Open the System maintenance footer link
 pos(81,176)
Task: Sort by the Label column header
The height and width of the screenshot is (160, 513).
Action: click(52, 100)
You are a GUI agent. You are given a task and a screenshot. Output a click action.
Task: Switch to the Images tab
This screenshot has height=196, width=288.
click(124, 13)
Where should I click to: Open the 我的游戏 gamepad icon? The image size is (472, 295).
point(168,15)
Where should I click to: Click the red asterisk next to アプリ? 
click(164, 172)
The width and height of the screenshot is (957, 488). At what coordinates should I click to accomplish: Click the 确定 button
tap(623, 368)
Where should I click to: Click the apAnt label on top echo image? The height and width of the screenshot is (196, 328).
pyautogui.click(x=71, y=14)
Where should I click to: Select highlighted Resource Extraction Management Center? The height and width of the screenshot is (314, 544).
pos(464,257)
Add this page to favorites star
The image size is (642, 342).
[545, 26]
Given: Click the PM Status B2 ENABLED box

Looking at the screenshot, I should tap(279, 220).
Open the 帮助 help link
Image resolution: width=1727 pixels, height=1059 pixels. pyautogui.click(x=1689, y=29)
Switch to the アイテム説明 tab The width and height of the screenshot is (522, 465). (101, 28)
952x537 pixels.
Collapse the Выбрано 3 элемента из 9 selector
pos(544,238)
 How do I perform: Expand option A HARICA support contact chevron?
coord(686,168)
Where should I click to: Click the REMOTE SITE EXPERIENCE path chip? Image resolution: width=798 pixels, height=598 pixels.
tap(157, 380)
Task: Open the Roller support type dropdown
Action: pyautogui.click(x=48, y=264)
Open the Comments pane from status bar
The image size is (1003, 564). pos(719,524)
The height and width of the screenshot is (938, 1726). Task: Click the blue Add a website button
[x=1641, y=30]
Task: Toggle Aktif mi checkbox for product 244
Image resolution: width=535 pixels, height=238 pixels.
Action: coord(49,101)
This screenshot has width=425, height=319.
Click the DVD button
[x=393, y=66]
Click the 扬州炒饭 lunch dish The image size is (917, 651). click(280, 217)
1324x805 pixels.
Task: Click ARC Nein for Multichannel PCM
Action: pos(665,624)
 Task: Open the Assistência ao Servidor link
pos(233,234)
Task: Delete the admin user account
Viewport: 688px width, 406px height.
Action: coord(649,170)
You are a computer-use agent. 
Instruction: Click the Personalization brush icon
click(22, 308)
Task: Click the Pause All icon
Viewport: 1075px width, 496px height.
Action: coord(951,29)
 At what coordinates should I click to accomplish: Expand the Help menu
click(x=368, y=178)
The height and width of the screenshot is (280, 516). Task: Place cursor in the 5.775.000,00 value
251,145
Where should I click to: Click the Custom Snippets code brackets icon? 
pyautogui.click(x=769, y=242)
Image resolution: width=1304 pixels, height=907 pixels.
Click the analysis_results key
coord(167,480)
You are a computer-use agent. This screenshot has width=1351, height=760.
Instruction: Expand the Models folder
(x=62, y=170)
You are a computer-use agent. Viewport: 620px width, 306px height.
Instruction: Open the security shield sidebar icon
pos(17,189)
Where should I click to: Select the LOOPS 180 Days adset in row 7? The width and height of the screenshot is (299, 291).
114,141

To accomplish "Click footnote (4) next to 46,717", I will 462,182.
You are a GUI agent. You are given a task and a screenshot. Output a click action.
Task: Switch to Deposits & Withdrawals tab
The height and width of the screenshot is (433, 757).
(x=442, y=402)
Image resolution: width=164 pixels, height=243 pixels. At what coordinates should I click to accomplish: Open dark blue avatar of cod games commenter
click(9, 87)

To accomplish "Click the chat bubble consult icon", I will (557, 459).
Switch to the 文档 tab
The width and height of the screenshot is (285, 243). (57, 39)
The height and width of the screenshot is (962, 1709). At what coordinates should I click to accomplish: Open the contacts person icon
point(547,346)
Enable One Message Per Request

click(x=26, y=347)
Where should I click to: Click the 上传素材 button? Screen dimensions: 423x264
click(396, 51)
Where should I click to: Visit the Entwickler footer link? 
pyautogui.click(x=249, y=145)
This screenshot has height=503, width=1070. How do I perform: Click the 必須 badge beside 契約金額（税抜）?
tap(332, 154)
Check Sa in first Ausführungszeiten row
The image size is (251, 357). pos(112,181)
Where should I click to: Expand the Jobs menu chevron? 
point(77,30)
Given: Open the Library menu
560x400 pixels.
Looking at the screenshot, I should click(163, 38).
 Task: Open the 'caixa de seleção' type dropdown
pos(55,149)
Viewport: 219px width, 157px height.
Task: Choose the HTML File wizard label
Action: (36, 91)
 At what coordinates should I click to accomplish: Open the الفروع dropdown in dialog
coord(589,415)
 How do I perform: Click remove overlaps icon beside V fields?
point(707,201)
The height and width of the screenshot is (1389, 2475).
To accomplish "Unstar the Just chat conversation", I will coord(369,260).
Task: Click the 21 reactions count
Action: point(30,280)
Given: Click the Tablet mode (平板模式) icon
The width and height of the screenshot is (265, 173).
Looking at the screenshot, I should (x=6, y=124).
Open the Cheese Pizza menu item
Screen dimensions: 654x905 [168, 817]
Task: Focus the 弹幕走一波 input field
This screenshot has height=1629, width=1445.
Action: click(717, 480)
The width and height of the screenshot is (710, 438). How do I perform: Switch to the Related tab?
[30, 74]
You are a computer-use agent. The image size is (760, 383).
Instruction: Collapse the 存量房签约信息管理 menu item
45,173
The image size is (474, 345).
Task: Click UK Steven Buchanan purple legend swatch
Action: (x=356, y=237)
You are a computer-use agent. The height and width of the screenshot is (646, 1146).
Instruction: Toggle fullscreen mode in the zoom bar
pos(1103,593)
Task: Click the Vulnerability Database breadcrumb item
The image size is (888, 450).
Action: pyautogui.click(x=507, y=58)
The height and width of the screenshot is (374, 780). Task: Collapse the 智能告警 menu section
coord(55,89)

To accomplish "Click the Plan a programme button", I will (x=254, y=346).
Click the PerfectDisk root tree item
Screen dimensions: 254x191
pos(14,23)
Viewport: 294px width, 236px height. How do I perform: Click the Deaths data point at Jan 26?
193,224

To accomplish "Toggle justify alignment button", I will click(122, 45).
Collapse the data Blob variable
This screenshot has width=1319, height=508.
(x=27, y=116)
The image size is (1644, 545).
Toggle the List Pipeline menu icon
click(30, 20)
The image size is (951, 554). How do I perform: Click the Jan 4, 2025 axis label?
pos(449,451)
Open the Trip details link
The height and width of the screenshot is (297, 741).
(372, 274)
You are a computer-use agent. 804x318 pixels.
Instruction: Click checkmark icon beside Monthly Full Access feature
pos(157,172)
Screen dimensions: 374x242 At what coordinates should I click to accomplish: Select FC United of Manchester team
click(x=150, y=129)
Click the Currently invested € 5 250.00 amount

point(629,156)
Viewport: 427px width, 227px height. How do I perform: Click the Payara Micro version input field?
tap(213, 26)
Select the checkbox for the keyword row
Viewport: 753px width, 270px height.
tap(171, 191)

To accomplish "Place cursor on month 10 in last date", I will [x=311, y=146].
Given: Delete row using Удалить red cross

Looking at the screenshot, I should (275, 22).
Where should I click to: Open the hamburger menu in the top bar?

====

◆ **Problem details**: Please turn every line of the material above into a numbered list, leaving out the blank lines.

◆ **Finished answer**:
1. Open the System maintenance footer link
2.  pos(81,176)
3. Task: Sort by the Label column header
4. The height and width of the screenshot is (160, 513).
5. Action: click(52, 100)
6. You are a GUI agent. You are given a task and a screenshot. Output a click action.
7. Task: Switch to the Images tab
8. This screenshot has height=196, width=288.
9. click(124, 13)
10. Where should I click to: Open the 我的游戏 gamepad icon? The image size is (472, 295).
11. point(168,15)
12. Where should I click to: Click the red asterisk next to アプリ? 
13. click(164, 172)
14. The width and height of the screenshot is (957, 488). At what coordinates should I click to accomplish: Click the 确定 button
15. tap(623, 368)
16. Where should I click to: Click the apAnt label on top echo image? The height and width of the screenshot is (196, 328).
17. pyautogui.click(x=71, y=14)
18. Where should I click to: Select highlighted Resource Extraction Management Center? The height and width of the screenshot is (314, 544).
19. pos(464,257)
20. Add this page to favorites star
21. The image size is (642, 342).
22. [545, 26]
23. Given: Click the PM Status B2 ENABLED box
24. Looking at the screenshot, I should tap(279, 220).
25. Open the 帮助 help link
26. Image resolution: width=1727 pixels, height=1059 pixels. pyautogui.click(x=1689, y=29)
27. Switch to the アイテム説明 tab The width and height of the screenshot is (522, 465). (101, 28)
28. 952x537 pixels.
29. Collapse the Выбрано 3 элемента из 9 selector
30. pos(544,238)
31.  How do I perform: Expand option A HARICA support contact chevron?
32. coord(686,168)
33. Where should I click to: Click the REMOTE SITE EXPERIENCE path chip? Image resolution: width=798 pixels, height=598 pixels.
34. tap(157, 380)
35. Task: Open the Roller support type dropdown
36. Action: pyautogui.click(x=48, y=264)
37. Open the Comments pane from status bar
38. The image size is (1003, 564). pos(719,524)
39. The height and width of the screenshot is (938, 1726). Task: Click the blue Add a website button
40. [x=1641, y=30]
41. Task: Toggle Aktif mi checkbox for product 244
42. Image resolution: width=535 pixels, height=238 pixels.
43. Action: coord(49,101)
44. This screenshot has width=425, height=319.
45. Click the DVD button
46. [x=393, y=66]
47. Click the 扬州炒饭 lunch dish The image size is (917, 651). click(280, 217)
48. 1324x805 pixels.
49. Task: Click ARC Nein for Multichannel PCM
50. Action: pos(665,624)
51.  Task: Open the Assistência ao Servidor link
52. pos(233,234)
53. Task: Delete the admin user account
54. Viewport: 688px width, 406px height.
55. Action: coord(649,170)
56. You are a computer-use agent. 
57. Instruction: Click the Personalization brush icon
58. click(22, 308)
59. Task: Click the Pause All icon
60. Viewport: 1075px width, 496px height.
61. Action: coord(951,29)
62.  At what coordinates should I click to accomplish: Expand the Help menu
63. click(x=368, y=178)
64. The height and width of the screenshot is (280, 516). Task: Place cursor in the 5.775.000,00 value
65. 251,145
66. Where should I click to: Click the Custom Snippets code brackets icon? 
67. pyautogui.click(x=769, y=242)
68. Image resolution: width=1304 pixels, height=907 pixels.
69. Click the analysis_results key
70. coord(167,480)
71. You are a computer-use agent. This screenshot has width=1351, height=760.
72. Instruction: Expand the Models folder
73. (x=62, y=170)
74. You are a computer-use agent. Viewport: 620px width, 306px height.
75. Instruction: Open the security shield sidebar icon
76. pos(17,189)
77. Where should I click to: Select the LOOPS 180 Days adset in row 7? The width and height of the screenshot is (299, 291).
78. 114,141
79. To accomplish "Click footnote (4) next to 46,717", I will 462,182.
80. You are a GUI agent. You are given a task and a screenshot. Output a click action.
81. Task: Switch to Deposits & Withdrawals tab
82. The height and width of the screenshot is (433, 757).
83. (x=442, y=402)
84. Image resolution: width=164 pixels, height=243 pixels. At what coordinates should I click to accomplish: Open dark blue avatar of cod games commenter
85. click(9, 87)
86. To accomplish "Click the chat bubble consult icon", I will (557, 459).
87. Switch to the 文档 tab
88. The width and height of the screenshot is (285, 243). (57, 39)
89. The height and width of the screenshot is (962, 1709). At what coordinates should I click to accomplish: Open the contacts person icon
90. point(547,346)
91. Enable One Message Per Request
92. click(x=26, y=347)
93. Where should I click to: Click the 上传素材 button? Screen dimensions: 423x264
94. click(396, 51)
95. Where should I click to: Visit the Entwickler footer link? 
96. pyautogui.click(x=249, y=145)
97. This screenshot has height=503, width=1070. How do I perform: Click the 必須 badge beside 契約金額（税抜）?
98. tap(332, 154)
99. Check Sa in first Ausführungszeiten row
100. The image size is (251, 357). pos(112,181)
101. Where should I click to: Expand the Jobs menu chevron? 
102. point(77,30)
103. Given: Open the Library menu
104. 560x400 pixels.
105. Looking at the screenshot, I should click(163, 38).
106.  Task: Open the 'caixa de seleção' type dropdown
107. pos(55,149)
108. Viewport: 219px width, 157px height.
109. Task: Choose the HTML File wizard label
110. Action: (36, 91)
111.  At what coordinates should I click to accomplish: Open the الفروع dropdown in dialog
112. coord(589,415)
113.  How do I perform: Click remove overlaps icon beside V fields?
114. point(707,201)
115. The height and width of the screenshot is (1389, 2475).
116. To accomplish "Unstar the Just chat conversation", I will coord(369,260).
117. Task: Click the 21 reactions count
118. Action: point(30,280)
119. Given: Click the Tablet mode (平板模式) icon
120. The width and height of the screenshot is (265, 173).
121. Looking at the screenshot, I should (x=6, y=124).
122. Open the Cheese Pizza menu item
123. Screen dimensions: 654x905 [168, 817]
124. Task: Focus the 弹幕走一波 input field
125. This screenshot has height=1629, width=1445.
126. Action: click(717, 480)
127. The width and height of the screenshot is (710, 438). How do I perform: Switch to the Related tab?
128. [30, 74]
129. You are a computer-use agent. The image size is (760, 383).
130. Instruction: Collapse the 存量房签约信息管理 menu item
131. 45,173
132. The image size is (474, 345).
133. Task: Click UK Steven Buchanan purple legend swatch
134. Action: (x=356, y=237)
135. You are a computer-use agent. The height and width of the screenshot is (646, 1146).
136. Instruction: Toggle fullscreen mode in the zoom bar
137. pos(1103,593)
138. Task: Click the Vulnerability Database breadcrumb item
139. The image size is (888, 450).
140. Action: pyautogui.click(x=507, y=58)
141. The height and width of the screenshot is (374, 780). Task: Collapse the 智能告警 menu section
142. coord(55,89)
143. To accomplish "Click the Plan a programme button", I will (x=254, y=346).
144. Click the PerfectDisk root tree item
145. Screen dimensions: 254x191
146. pos(14,23)
147. Viewport: 294px width, 236px height. How do I perform: Click the Deaths data point at Jan 26?
148. 193,224
149. To accomplish "Toggle justify alignment button", I will click(122, 45).
150. Collapse the data Blob variable
151. This screenshot has width=1319, height=508.
152. (x=27, y=116)
153. The image size is (1644, 545).
154. Toggle the List Pipeline menu icon
155. click(30, 20)
156. The image size is (951, 554). How do I perform: Click the Jan 4, 2025 axis label?
157. pos(449,451)
158. Open the Trip details link
159. The height and width of the screenshot is (297, 741).
160. (372, 274)
161. You are a computer-use agent. 804x318 pixels.
162. Instruction: Click checkmark icon beside Monthly Full Access feature
163. pos(157,172)
164. Screen dimensions: 374x242 At what coordinates should I click to accomplish: Select FC United of Manchester team
165. click(x=150, y=129)
166. Click the Currently invested € 5 250.00 amount
167. point(629,156)
168. Viewport: 427px width, 227px height. How do I perform: Click the Payara Micro version input field?
169. tap(213, 26)
170. Select the checkbox for the keyword row
171. Viewport: 753px width, 270px height.
172. tap(171, 191)
173. To accomplish "Place cursor on month 10 in last date", I will [x=311, y=146].
174. Given: Delete row using Удалить red cross
175. Looking at the screenshot, I should (275, 22).
176. Where should I click to: Open the hamburger menu in the top bar?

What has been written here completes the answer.